Groupon and LivingSocial are beginning to take heat for entering local markets and undercutting already established advertising venues, like regional publications, TV and radio.

That threat — and the opportunity to enter the popular daily-deal field — prompted Vince Bozzi to enter the game. Bozzi is publisher of Spokane Coeur d’Alene Living magazine, which depends heavily on local business advertising for revenue.

Bozzi’s team launched the Deal Planet in November 2010, after just six weeks of planning. “There is a place for local players [in the daily-deal market],” Bozzi says.

The Inlander is also dependent on advertising revenue and Publisher Ted S. McGregor Jr. has explored a similar locally run deal site like Groupon.

No plan is set to launch a formal service, but it’s in the works, says McGregor, noting that The Inlander “could be ready to launch” if couponing becomes a dominant force in the market.
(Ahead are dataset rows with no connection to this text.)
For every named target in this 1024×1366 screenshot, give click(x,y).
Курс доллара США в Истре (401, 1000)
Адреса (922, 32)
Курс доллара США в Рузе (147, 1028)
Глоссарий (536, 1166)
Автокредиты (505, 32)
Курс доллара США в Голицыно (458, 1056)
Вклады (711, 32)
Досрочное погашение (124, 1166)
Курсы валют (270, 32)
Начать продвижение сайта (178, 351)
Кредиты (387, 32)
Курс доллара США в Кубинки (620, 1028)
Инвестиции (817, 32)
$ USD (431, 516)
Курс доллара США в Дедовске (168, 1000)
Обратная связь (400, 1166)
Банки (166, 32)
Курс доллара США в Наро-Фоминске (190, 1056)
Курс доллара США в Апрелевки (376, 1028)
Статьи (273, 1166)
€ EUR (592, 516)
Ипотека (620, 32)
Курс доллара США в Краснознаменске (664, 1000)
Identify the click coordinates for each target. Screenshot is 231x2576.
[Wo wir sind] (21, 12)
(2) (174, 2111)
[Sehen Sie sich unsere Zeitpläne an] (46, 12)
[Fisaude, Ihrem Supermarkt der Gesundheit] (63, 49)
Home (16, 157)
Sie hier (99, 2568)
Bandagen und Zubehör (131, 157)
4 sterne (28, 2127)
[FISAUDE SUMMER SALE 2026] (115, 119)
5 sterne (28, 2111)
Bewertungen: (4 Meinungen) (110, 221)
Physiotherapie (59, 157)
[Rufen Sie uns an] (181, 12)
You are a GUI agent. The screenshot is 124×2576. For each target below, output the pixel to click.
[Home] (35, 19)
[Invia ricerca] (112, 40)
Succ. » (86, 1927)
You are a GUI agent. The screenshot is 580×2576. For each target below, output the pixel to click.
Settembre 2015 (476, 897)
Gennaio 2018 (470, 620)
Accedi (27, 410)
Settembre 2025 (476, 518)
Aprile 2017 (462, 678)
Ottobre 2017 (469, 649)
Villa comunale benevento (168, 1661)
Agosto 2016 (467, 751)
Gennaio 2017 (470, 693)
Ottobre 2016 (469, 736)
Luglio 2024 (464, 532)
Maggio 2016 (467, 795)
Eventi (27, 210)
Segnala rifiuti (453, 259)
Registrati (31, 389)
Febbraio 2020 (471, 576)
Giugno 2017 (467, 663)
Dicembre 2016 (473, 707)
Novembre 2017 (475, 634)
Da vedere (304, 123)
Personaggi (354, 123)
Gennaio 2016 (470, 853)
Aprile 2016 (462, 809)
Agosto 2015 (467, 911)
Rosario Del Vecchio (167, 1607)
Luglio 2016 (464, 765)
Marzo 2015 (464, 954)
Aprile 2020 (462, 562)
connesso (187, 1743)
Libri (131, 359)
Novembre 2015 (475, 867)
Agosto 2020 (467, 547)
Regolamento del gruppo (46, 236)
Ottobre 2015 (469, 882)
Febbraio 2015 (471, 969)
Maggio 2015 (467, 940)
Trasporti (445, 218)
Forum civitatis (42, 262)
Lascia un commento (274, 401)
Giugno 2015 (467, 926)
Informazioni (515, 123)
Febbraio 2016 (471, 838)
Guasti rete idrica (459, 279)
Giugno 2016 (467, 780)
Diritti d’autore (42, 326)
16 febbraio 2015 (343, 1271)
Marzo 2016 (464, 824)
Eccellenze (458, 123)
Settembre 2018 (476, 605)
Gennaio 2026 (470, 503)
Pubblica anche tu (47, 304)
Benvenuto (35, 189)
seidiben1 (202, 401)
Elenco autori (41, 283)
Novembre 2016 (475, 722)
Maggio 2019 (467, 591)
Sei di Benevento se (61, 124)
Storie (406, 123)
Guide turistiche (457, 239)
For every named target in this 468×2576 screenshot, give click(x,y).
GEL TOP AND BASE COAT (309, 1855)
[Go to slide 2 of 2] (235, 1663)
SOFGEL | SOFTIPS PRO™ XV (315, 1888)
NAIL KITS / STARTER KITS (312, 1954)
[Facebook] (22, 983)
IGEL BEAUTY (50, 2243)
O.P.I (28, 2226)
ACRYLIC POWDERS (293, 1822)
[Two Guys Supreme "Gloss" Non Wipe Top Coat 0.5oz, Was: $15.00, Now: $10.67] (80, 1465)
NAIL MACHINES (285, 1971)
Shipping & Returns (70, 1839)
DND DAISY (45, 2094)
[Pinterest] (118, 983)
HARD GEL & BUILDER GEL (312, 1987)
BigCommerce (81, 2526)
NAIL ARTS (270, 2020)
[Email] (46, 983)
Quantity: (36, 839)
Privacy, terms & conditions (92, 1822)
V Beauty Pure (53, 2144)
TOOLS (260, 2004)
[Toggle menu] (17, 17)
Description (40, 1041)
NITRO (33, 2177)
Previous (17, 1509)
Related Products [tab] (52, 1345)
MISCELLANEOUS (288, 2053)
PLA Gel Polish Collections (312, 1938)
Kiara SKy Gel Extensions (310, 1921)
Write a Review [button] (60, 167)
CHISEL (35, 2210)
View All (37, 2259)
But for McGregor, the crux of any such site would be to add value to businesses that already advertise regularly with The Inlander and, unlike Groupon, the paper wouldn’t dictate terms or push advertisers into deals that put their business, or the local economy, at risk.

“What worries me the most is if this billion dollar behemoth in Chicago figures out how to put its tentacles in all the local markets,” McGregor says.

Groupon doesn’t think of itself as a threat to local advertising structures and, more broadly, the business climate of a region. Asked to comment on the notion that a locally owned deal venue is better than Groupon, Mossler says in an email:

“The best way to support the local economy is by driving customers through the doors of area merchants. Groupon delivers thousands of high-quality customers to Washington and Idaho merchants every day.”

Just how many are coming through the doors — or hearing about the offer — is harder to track. Mossler says that Groupon couldn’t disclose precise numbers of how many people in the Spokane and North Idaho region are registered on the site, noting simply that it’s “thousands.”